In a 2018 New England Journal of Medicine article, the authors reported that people were six times more likely to have a heart attack in the week after being diagnosed with the flu. The CDC also recently posted an update in its flu section based on an August 2020 study published in the Annals of Internal Medicine of more than 80,000 patients hospitalized for a flu infection. Among the elderly, there was a 12 percent chance of an acute cardiovascular event within a week of hospitalization. Notably, cardiovascular deaths have remained the leading cause of death in the US for decades.

Figure 10: Cardiovascular and circulatory deaths in all ages. [Photo by @greg_travis Excess Death Explorer]

Travis made the point that his findings make it clear that infection control is essential, not just for the control of SARS-CoV-2, but to reduce the transmission of all these airborne pathogens.

And if we control infections, we drive these cardiovascular deaths right down. I think that’s something that really needs to be talked about. This would reinforce the case for things like ventilation in all public buildings and universal masking, which are a lot of things that the people who get to call the shots don’t want to talk about. But these are the inconvenient truths that are emerging that COVID is not the flu and flu is not just a cold that causes sniffles.

One can’t help but describe this work as monumental and of significant benefit to the working class, for whom such data and analysis are vital for their well-being. It also enhances their political understanding to appreciate the necessity of a public health infrastructure rooted in the principles of epidemiology and prevention of disease.

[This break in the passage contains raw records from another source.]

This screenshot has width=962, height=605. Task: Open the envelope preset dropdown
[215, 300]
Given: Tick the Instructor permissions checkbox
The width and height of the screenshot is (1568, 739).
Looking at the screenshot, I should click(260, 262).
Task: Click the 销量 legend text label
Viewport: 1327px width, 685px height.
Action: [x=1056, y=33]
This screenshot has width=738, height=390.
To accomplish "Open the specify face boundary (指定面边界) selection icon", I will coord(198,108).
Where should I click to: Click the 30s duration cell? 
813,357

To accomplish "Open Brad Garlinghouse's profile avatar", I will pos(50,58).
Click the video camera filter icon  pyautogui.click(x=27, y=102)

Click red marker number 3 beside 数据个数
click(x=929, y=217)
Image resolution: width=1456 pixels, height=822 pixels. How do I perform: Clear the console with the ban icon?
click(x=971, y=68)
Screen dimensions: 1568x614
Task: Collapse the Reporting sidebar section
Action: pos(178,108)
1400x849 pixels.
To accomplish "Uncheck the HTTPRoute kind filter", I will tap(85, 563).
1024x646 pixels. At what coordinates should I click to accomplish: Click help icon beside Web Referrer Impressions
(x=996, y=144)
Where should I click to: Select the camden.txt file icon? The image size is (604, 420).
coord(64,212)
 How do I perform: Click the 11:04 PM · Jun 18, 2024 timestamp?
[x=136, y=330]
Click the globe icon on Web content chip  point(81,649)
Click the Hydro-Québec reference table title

Travis’ work also functions as critical forensic evidence that demonstrates without a shred of doubt that the policies the CDC and the White House, and every other health agency across the globe, including the World Health Organization, have knowingly endangered life. They have placed the interests of the capitalist class and its financial prerogatives ahead of the well-being of the working class, which has faced the brunt of a pandemic that has seen close to 30 million excess deaths in the last four years of endless waves of infections.

However, principled scientists and researchers who call to eliminate or mitigate these infections cannot fight the ruling class with their present political understanding. Although meticulously scientific in conducting their work on the pandemic, they have little knowledge of the science of society: scientific socialism and the historical-materialist analysis of the class struggle. This was made all too clear when Dr. Ziyad Al-Aly made a plea to Senator Bernie Sanders at a recent congressional hearing for the federal government to invest more in preventing and treating Long COVID.

Nothing will materialize from such calls when the entire state apparatus is hell bent on prosecuting the next war and every resource is spent to arm Israel in its genocidal campaign while expanding the ongoing conflict in Ukraine and more broadly in the Middle East. The only social force on which scientists can turn to and rely on to grasp and act on the lessons of the ongoing COVID-19 catastrophe and warnings of future pandemics is the international working class.